Tupperware : contre le mépris patronal, la grève !

Brève
05/01/2018

Il y a près de trois mois, les 235 travailleurs de l'usine Tupperware de Joué-lès-Tours apprenaient brutalement que fin février 2018, ils seraient purement et simplement jetés à la porte, et leur entreprise fermée.

Parmi ces travailleuses et ces travailleurs, dont la moyenne d'âge dépasse 50 ans, et qui pour beaucoup comptent 10, 20, voire 40 ans d'ancienneté, c'était l'abattement. Les syndicats de l'entreprise, et en particulier la CGT majoritaire choisirent de miser sur la négociation du plan social, sans appeler au moindre débrayage, ni à la moindre action. Les patrons – un groupe multinational prospère – promettaient, selon l'usage, de « tout mettre en œuvre pour trouver un repreneur et proposer un reclassement à chacun ». Mais fin décembre, ils n'avaient toujours rien proposé, en dehors des indemnités légales de licenciement.

C'est dans ces conditions que le 2 janvier, à l'appel des syndicats, un mouvement de grève a éclaté qui, depuis, bloque toute la production. Les travailleurs se sont rassemblés devant l’usine, pour protester et demander des conditions de départ moins défavorables, des primes supra-légales plus importantes. C'est bien le moins, en effet, quand avec son emploi, on va tout perdre.

Ce que deux mois de palabres n'avaient pas donné, deux jours de grève l'ont permis : la direction a commencé à faire quelques concessions sur le montant des indemnités liées à l'ancienneté.

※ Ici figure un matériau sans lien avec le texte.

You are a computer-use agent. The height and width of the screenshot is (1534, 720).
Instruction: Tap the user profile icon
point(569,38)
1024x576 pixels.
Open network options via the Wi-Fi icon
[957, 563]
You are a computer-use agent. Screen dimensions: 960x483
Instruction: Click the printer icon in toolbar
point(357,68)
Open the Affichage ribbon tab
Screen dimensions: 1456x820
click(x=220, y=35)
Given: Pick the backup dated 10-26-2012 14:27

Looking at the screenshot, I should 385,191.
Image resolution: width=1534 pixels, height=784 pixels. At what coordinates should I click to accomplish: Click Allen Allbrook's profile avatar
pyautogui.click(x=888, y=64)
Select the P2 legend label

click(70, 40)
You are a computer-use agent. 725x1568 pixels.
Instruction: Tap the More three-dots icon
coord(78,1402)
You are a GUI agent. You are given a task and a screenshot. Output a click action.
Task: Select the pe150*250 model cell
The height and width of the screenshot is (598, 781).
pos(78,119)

Le 4 janvier, les patrons annonçaient le doublement de ces indemnités.

Les travailleurs de chez Tupperware savent désormais dans quel sens ils devront aller ne serait-ce que pour faire payer ces rapaces qui ont accumulé des fortunes sur leur travail et auraient bien voulu se débarrasser d'eux sans la moindre vague et au moindre coût.